:: EXTRACTED TEXT ::
[START]

How would you describe your process as a writer? What is your approach to discipline? What would a typical writing day look like for you?
That’s a very detailed answer and I’m going to cut it short—shorter than it should be probably. I revise, revise, revise. I discover what I’m writing about as I go along— and even after having a complete draft, each revision after helps me discover more, helps me get deeper into character or story. I do not plot out stories or novels. I see where the characters and especially the place take me. I am a perfectionist, sometimes to my detriment. After a while I give it up, abandon it and hope it’s good enough.
My discipline—I usually try to exercise in the morning first thing. I’m a runner and that clears my head and sometimes gets me working on a problem I’m having in the writing. Often I’m inspired. I have a chapbook of poetry called Living Proof and many of those poems were inspired while running. After breakfast I take the subway downtown to the Writers Room. It’s in the middle of the financial district, a seemingly strange place for it; but as I say, those suits wear their black and we wear ours. It’s a beautiful room with individual workspaces – open with lots of light and looking out at some very architecturally beautiful buildings. It’s a silent space, though sometimes there is conversation with others while having lunch in our little kitchen. I usually try to work for about 4 hours, sometimes a little less. When working there, I have the sense of affirmation and expectation. Not pressure but just the feeling that I’m doing what I’m supposed to be doing for work and being there people expect I will achieve. As someone who does not teach in an academic institution at this time, it gives me a sense also of credibility to be part of The Room. And importantly, it gives me colleagues.
In your memoir, My Father’s Eyes, the narrative is extremely vivid and detailed. Were you a journal writer as a youth? What kind of research was required, and how did you handle the fallibility of memory?

[END]

:: INFORMATION PROVIDED ::
[START]

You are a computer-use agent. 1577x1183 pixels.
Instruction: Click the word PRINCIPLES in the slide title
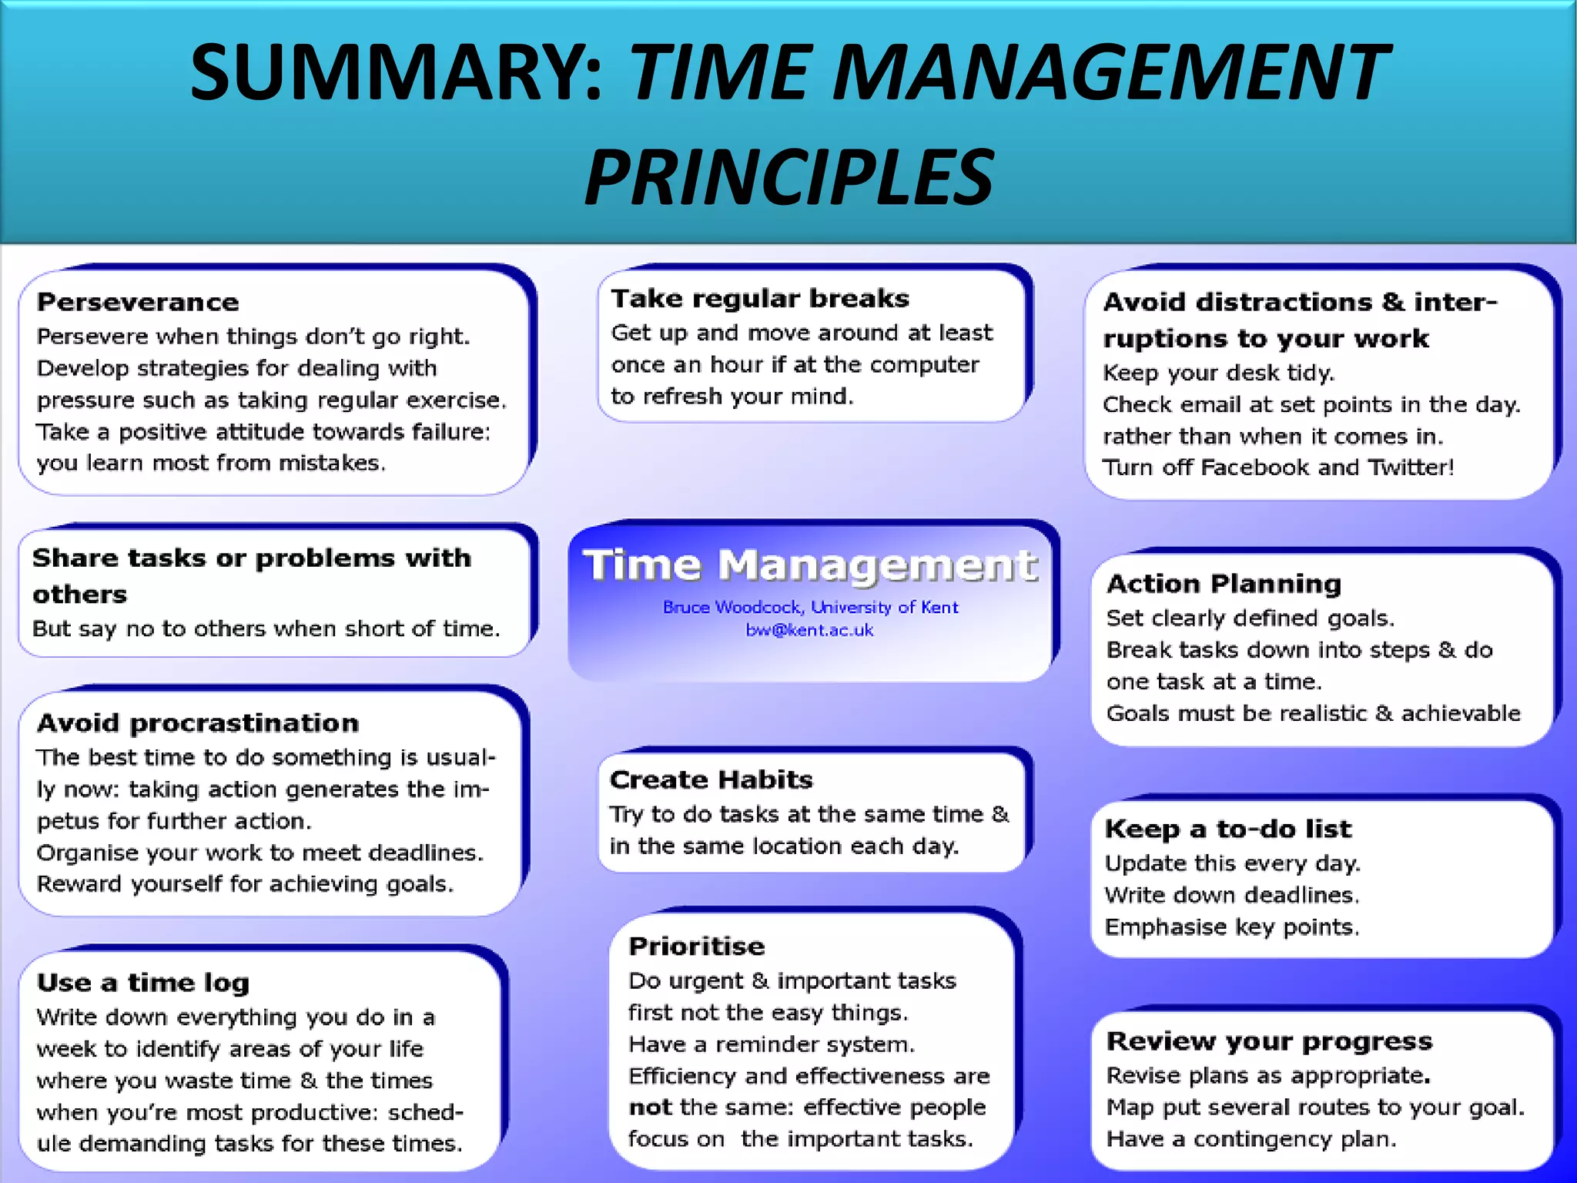[788, 179]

[END]

:: EXERCISE TASK 1 ::
Do these statements agree with the interview about the writer's process? Answer yes or no for each, quoting the words that decide it.
(a) The writer maps out the plot of a novel before starting to write.
(b) The Writers Room is located in the financial district.
(c) The writer currently teaches at an academic institution.
:: EXERCISE TASK 2 ::
Reproduce the interview about the writer's process word for word, from "In your memoir, My" up to and including "fallibility of memory?".
:: EXERCISE TASK 3 ::
Pick up the interview about the writer's process and memoir at its final sentence and keep writing.

:: WRITTEN REPLY 1 ::
(a) No: "I do not plot out stories or novels."
(b) Yes: "It’s in the middle of the financial district"
(c) No: "As someone who does not teach in an academic institution at this time"

:: WRITTEN REPLY 2 ::
In your memoir, My Father’s Eyes, the narrative is extremely vivid and detailed. Were you a journal writer as a youth? What kind of research was required, and how did you handle the fallibility of memory?

:: WRITTEN REPLY 3 ::
I did not keep a journal as a youth, although I remember writing some stories and lyrics for songs. In my twenties I read all of Anais Nin’s diaries though and loved them. Some things in my childhood were fuzzy memories but I generally knew enough that I could use research to learn the truth. That took a few different forms: I did some interviews with relatives to confirm some dates and facts that needed supportive anecdotes. For example, my agent at the time said to me after reading and accepting the memoir for representation that she thought that I’d thrown away the theme of denial in my father’s family about the loss of sight being so profound. I realized that to someone who hasn’t encountered this, that indeed it was weird that no one until my dad had actually seen a doctor to determine what exactly was the problem with his eyes. It made me actually doubt that this could be so. I called my uncle, my dad’s younger brother and I asked him point blank, was it true that no one, including his mother who was blind, had ever acknowledged the problem with their eyes. He told me a great story then that confirmed it, one that appears in the memoir, about going camping with the boy scouts and not having a flashlight at night and not being able to see. He’d assumed that his problem was only that he didn’t have a flashlight, that if he had one he’d be able to see, not knowing that night blindness was the first stage of retinitis pigmentosa, the gradual deterioration of the retina, the condition that affected his mother and many other family members.
There were other kinds of research, employing more usual methods, like calling the historical museum to confirm that the first pressurized space suit was created at the Worcester manufacturing company, David Clark. Several facts like that obviously needed to be checked.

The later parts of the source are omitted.